10 Interesting Black Wildebeest Facts and Pictures | With the blue wildebeest, the black wildebeest is member of wildebeest species. Black wildebeest can be found in the plains of Africa especially in Lesotho and South Africa, and also in Kenya, and Swaziland.
Interesting Black Wildebeest Facts and Pictures
By the end of the 19th century, An excessive hunting had decreased black wildebeest populations in the end of 19th century in South Africa.
Because of that, some wildlife conservation agencies then made protection to allow the black wildebeest recovering.
And now the wildebeest species has been reintroduced widely wildebeest, both in private areas and nature reserves throughout most of its former range in Lesotho and Swaziland and into farmland areas outside of its natural range in Namibia.
The black wildebeest is also known as white-tailed gnu.
This wildebeest species is certainly the most bizarre living antelope with the mane and tail of a horse, the face of a steer and the delicate legs of a buck.
The black wildebeest appearance is matched by its freaky behaviour.
The name ‘black” of the black wildebeest is misleading as the animal is a dark brown, while the name “white-tailed” of white-tailed gnu, which refers to the cream-white tail, is more relevant.

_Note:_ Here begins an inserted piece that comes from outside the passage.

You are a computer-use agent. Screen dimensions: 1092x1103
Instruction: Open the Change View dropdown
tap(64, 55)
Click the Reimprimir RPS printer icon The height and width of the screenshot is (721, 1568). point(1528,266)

Black Wildebeest Facts and PicturesBoth male and female black wildebeest have well-developed horns that have their origins in a thickened boss on the head and then extend forwards in a deep, downwards curve.

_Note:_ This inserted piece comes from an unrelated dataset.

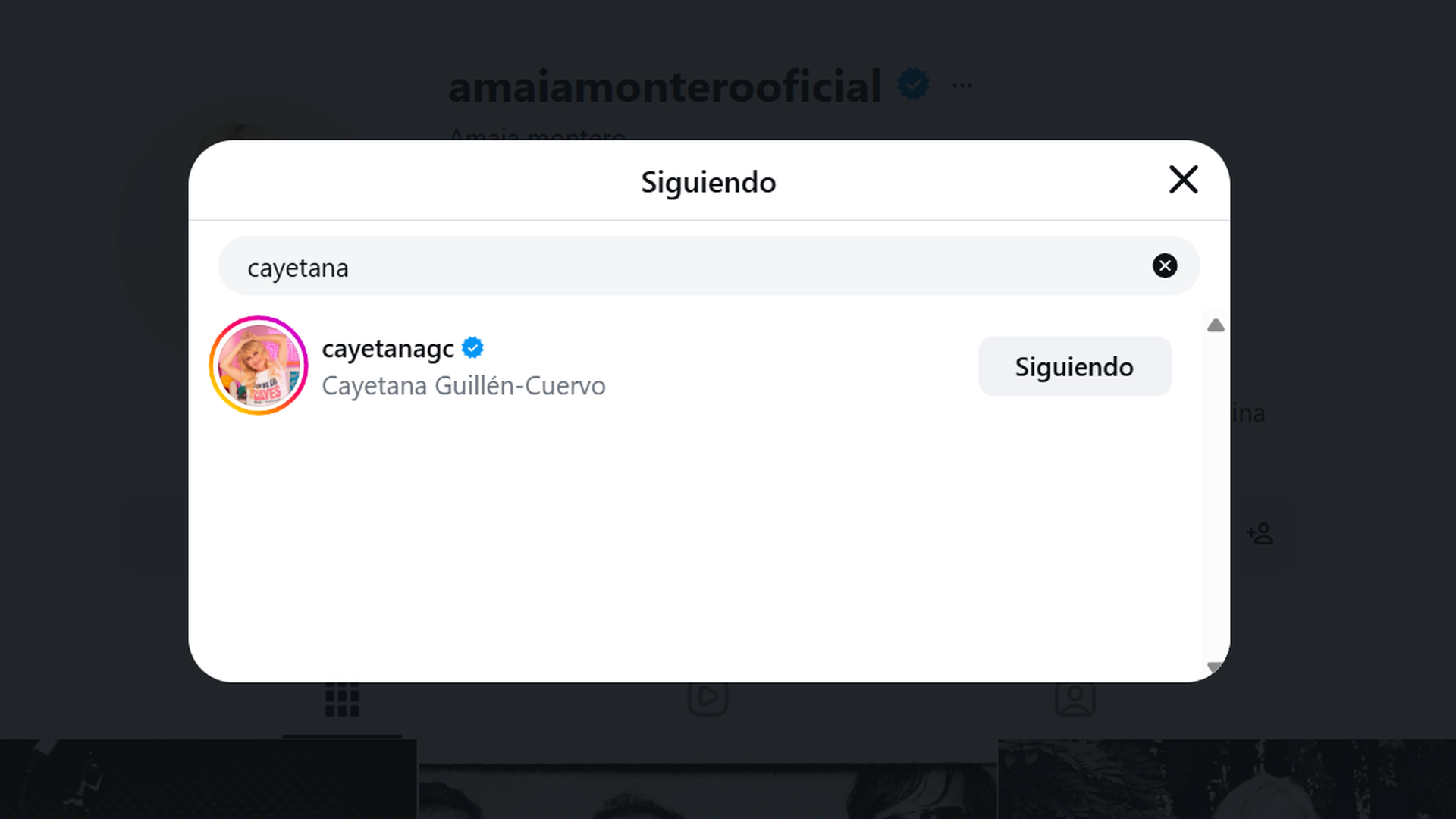This screenshot has height=819, width=1456.
Task: Unfollow via the Siguiendo button
Action: click(1074, 366)
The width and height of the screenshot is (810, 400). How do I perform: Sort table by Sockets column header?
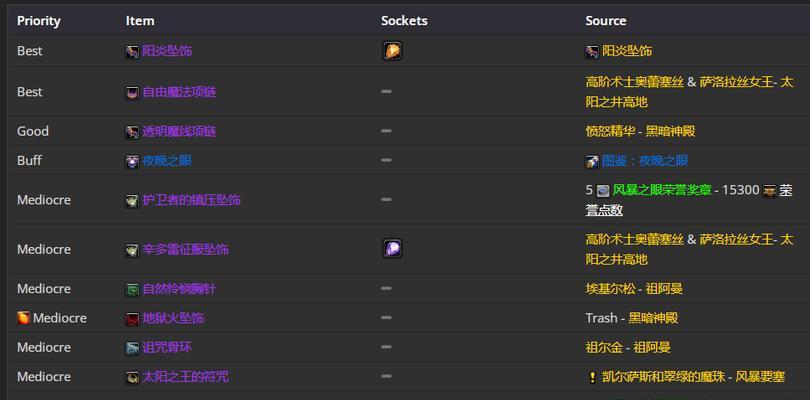[404, 21]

The anterior halves of the horns are straight and then project vertically upwards with the tips bent slightly backwards.
The horns of cows are thinner than those of the bulls and are thus lighter.

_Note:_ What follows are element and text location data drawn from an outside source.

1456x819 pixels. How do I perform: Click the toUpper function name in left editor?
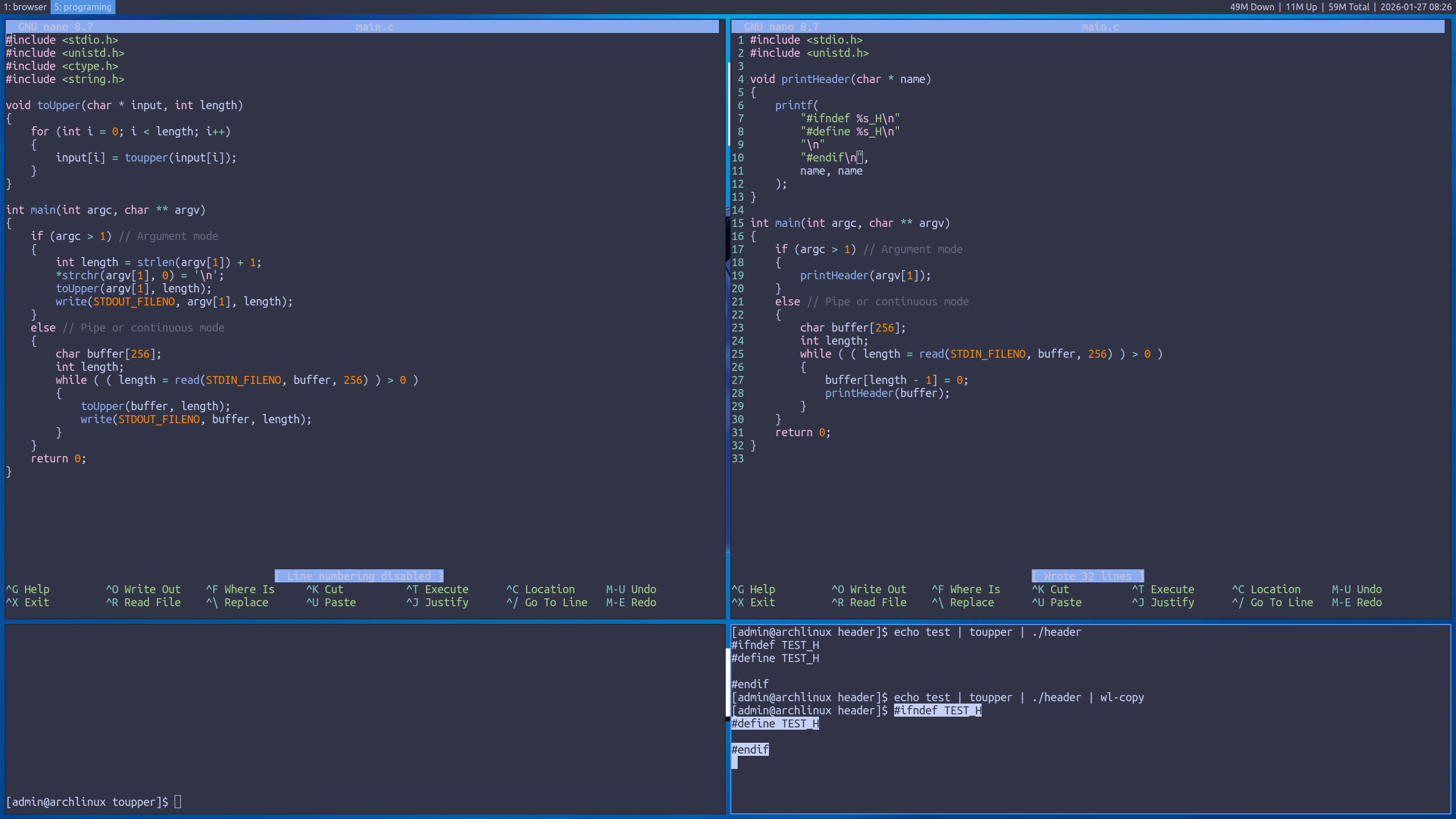coord(59,105)
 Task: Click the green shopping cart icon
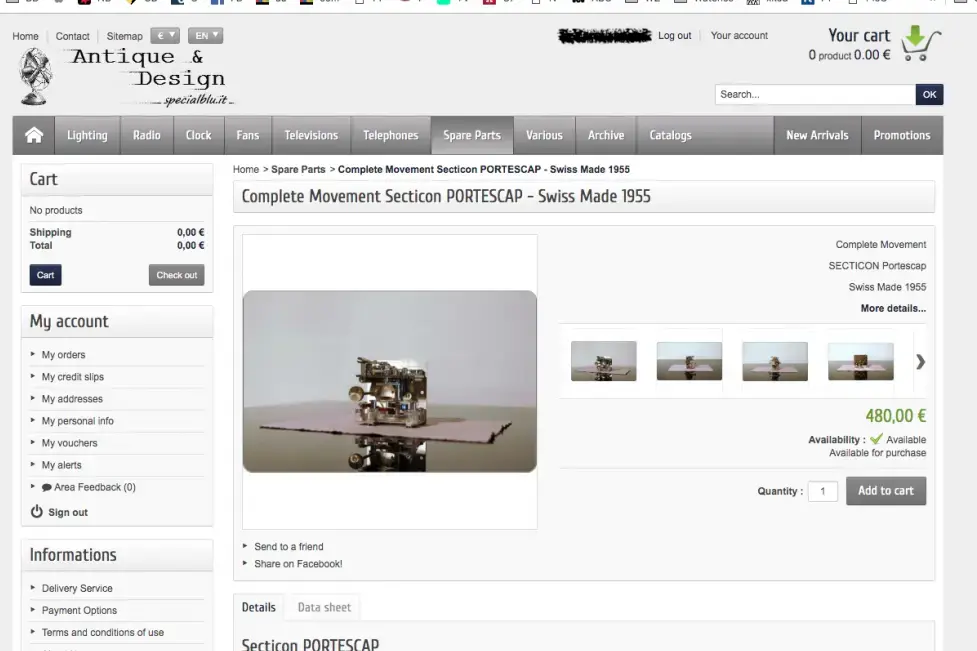click(920, 46)
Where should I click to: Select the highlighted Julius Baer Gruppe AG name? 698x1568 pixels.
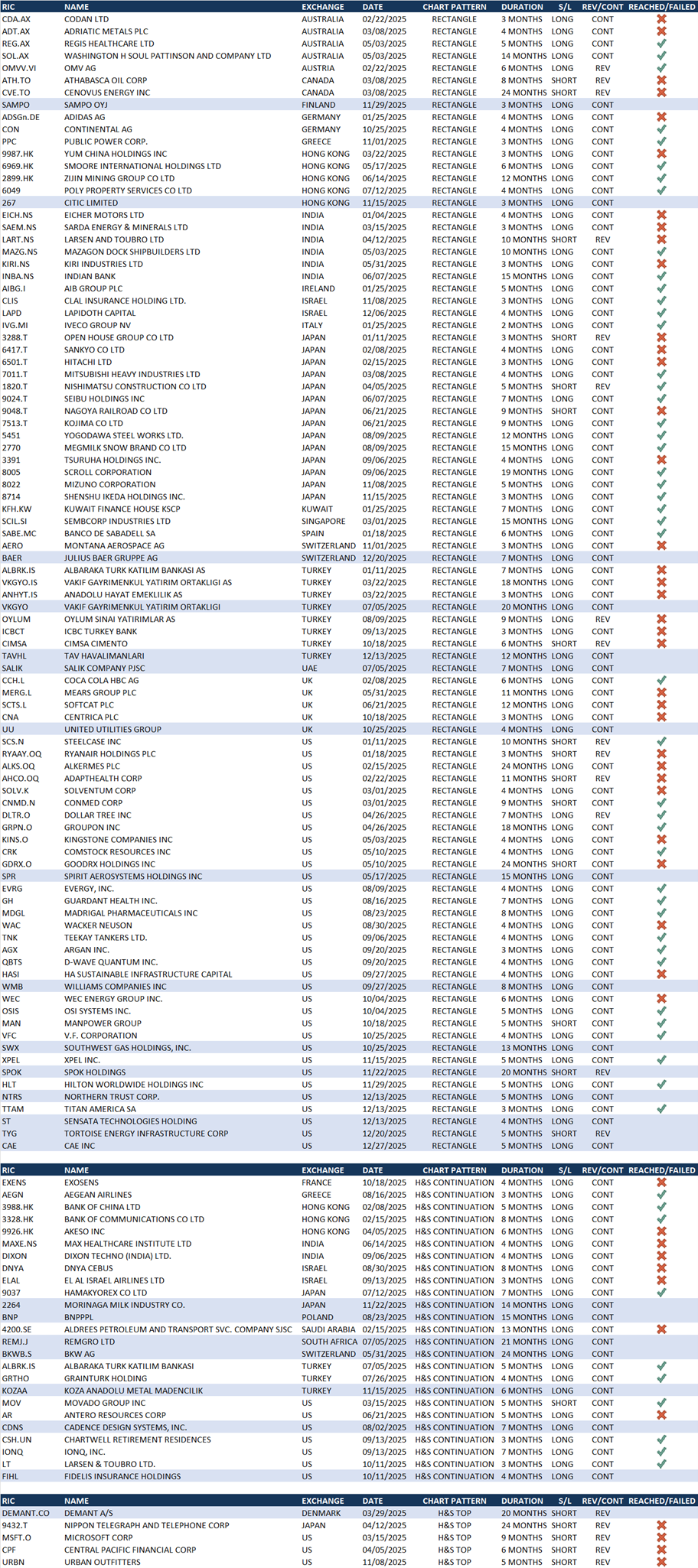pos(110,558)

Horn development is relatively rapid and trophy status may be reached at 2.5 years of age.
The black wildebeest is a species characteristics of the open plains grasslands and karoo shrublands of Africa (Lesotho and South Africa).
The high central plateau grasslands are characterized by flat to rolling hills, and mountainous areas with altitudes ranging from 1,350-2,150 m.
The black wildebeest is predominantly a grazer and prefers short grassveld.
If located in a habitat that is not optimal, black wildebeest will transform the structure of the herbaceous vegetation destructively by ploughing the soil with the horns and front hooves.
Due to the size and power of the black wildebeest, it has no natural predators in its native environment.
The main threat to this wildebeest species was hunting by human, habitat loss, and periodic outbreak of disease.
However, now that the species has recovered and numbers are increasing, the only significant threat is the problem of hybridization with the common wildebeest (C. Taurinus), which can occur when the two species are mixed unnaturally on fenced land.
Hybrids of both wildebeest species are known to be fertile.